Bottom falls out on oil, commodities, stocks


By Robert Romano



West Texas intermediate oil is crashing through its $30 a barrel support level in search of a new bottom, amid the ongoing correction in China, weak demand globally and no signs of production slowing down.

While that is generally good news for consumers of products like gasoline, the worst may be yet to come for oil producers, not just overseas in Saudi Arabia, Iran or Russia, but also including those domestic producers who have been at the heart of the oil shale hydraulic fracturing boom.

Overall, crude is more than 73 percent off its previous high of $116.32 in April 2011. The $30 support level is already worse than during the financial crisis, when it bottomed at about $39 a barrel in Feb. 2009.
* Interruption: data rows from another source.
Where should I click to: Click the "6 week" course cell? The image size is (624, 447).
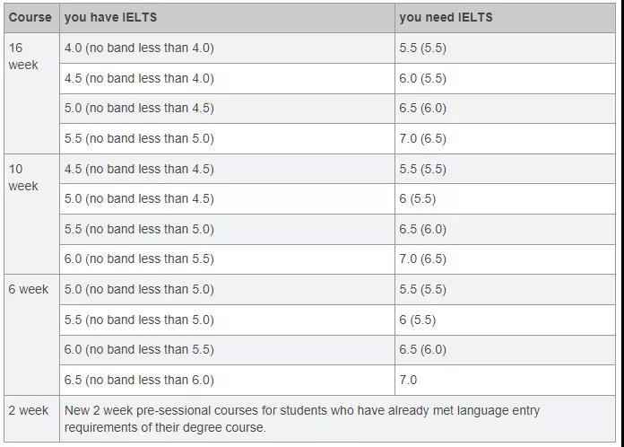29,289
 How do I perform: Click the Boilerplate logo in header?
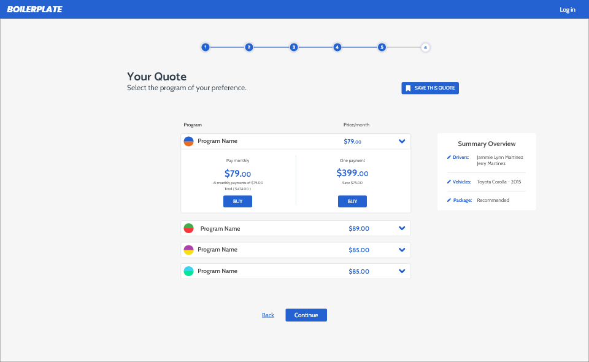tap(34, 9)
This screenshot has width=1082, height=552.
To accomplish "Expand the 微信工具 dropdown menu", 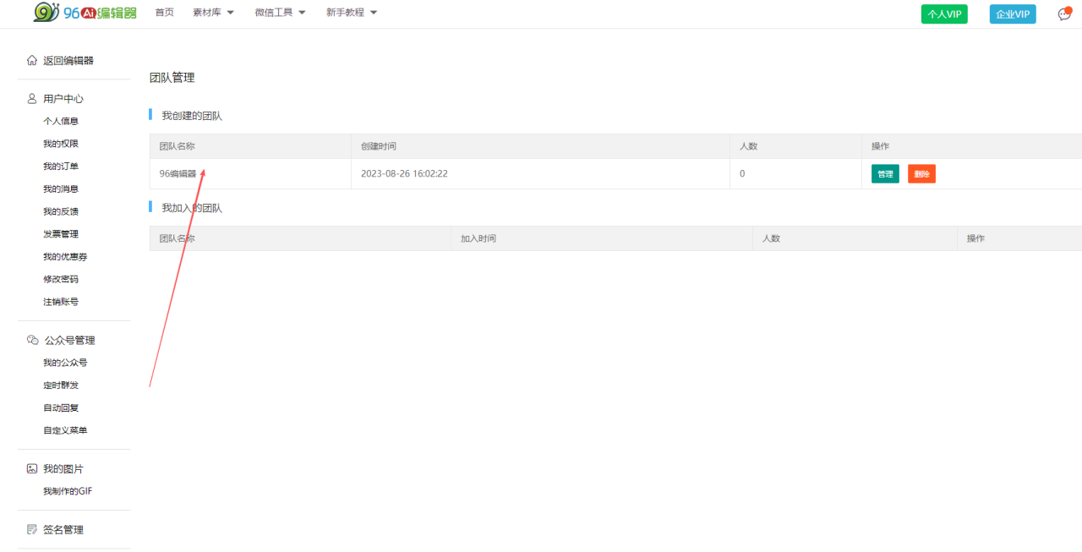I will point(280,13).
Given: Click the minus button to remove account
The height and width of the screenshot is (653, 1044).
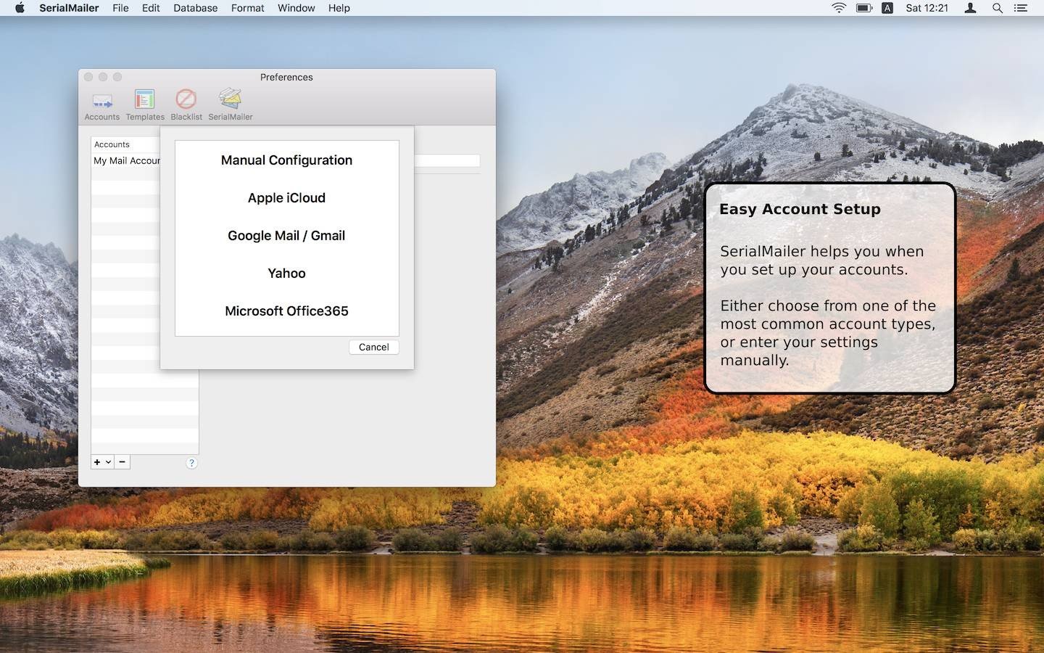Looking at the screenshot, I should [123, 462].
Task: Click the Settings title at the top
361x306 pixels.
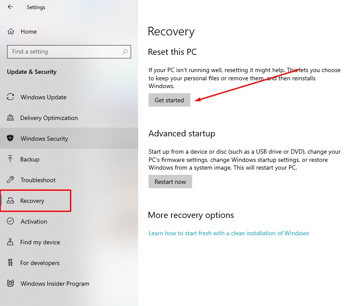Action: (36, 7)
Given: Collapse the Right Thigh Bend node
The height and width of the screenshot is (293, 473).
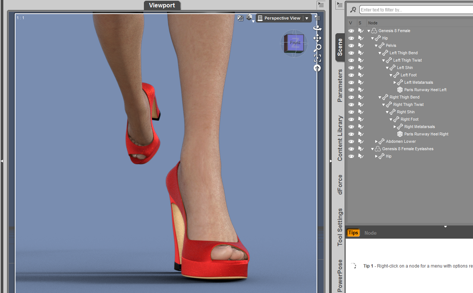Looking at the screenshot, I should [x=380, y=97].
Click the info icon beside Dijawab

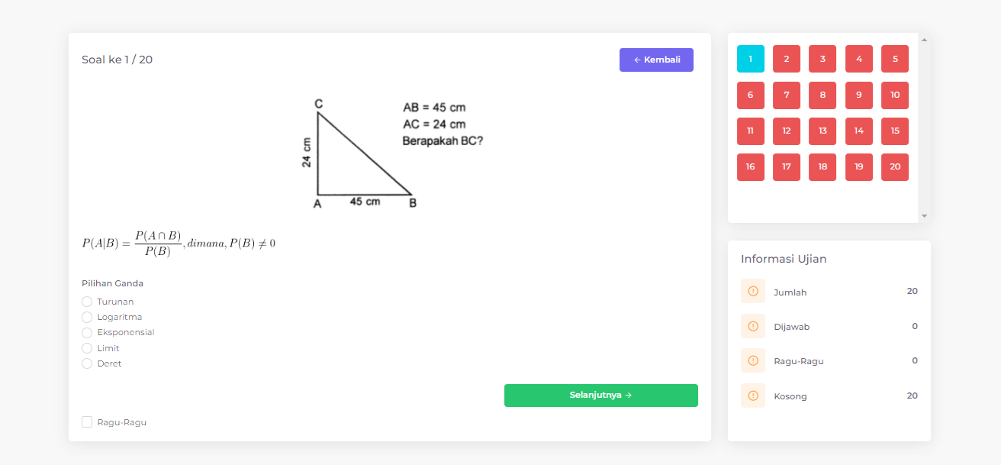pyautogui.click(x=753, y=326)
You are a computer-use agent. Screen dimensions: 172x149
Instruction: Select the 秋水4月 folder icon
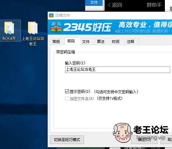(x=9, y=28)
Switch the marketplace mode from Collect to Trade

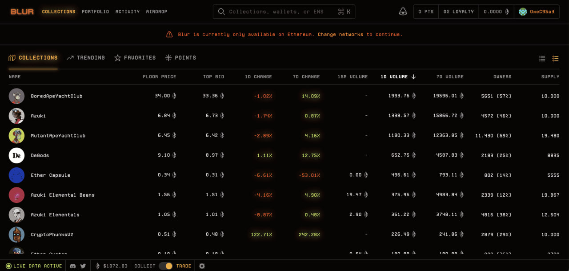168,265
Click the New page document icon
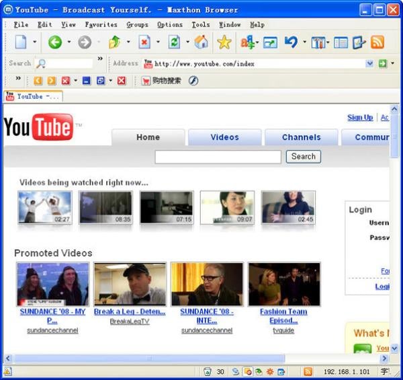Viewport: 403px width, 380px height. (21, 42)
How low could oil go? “Three major investment banks — Morgan Stanley, Goldman Sachs Group Inc. and Citigroup Inc. — now expect the price of oil to crash through the $30 threshold and into $20 territory in short order,” reports the Wall Street Journal’s Bradley Olson and Erin Ailworth.

$20 a barrel for oil? Yikes. Those are levels not seen since the early 2000s, right at the beginning of the commodities boom that was led by the rapid expansion in emerging markets like China, Brazil and others.

Now that those emerging markets are in a full scale correction, it appears the price of oil is finally reverting to the mean.

But, it’s not just oil.

Food is dropping too. Rice dropped down to about $358 per metric ton in November, a low not seen since 2007, when the price was still rising. Wheat was down to about $158 in November, right above June 2010 low of $157.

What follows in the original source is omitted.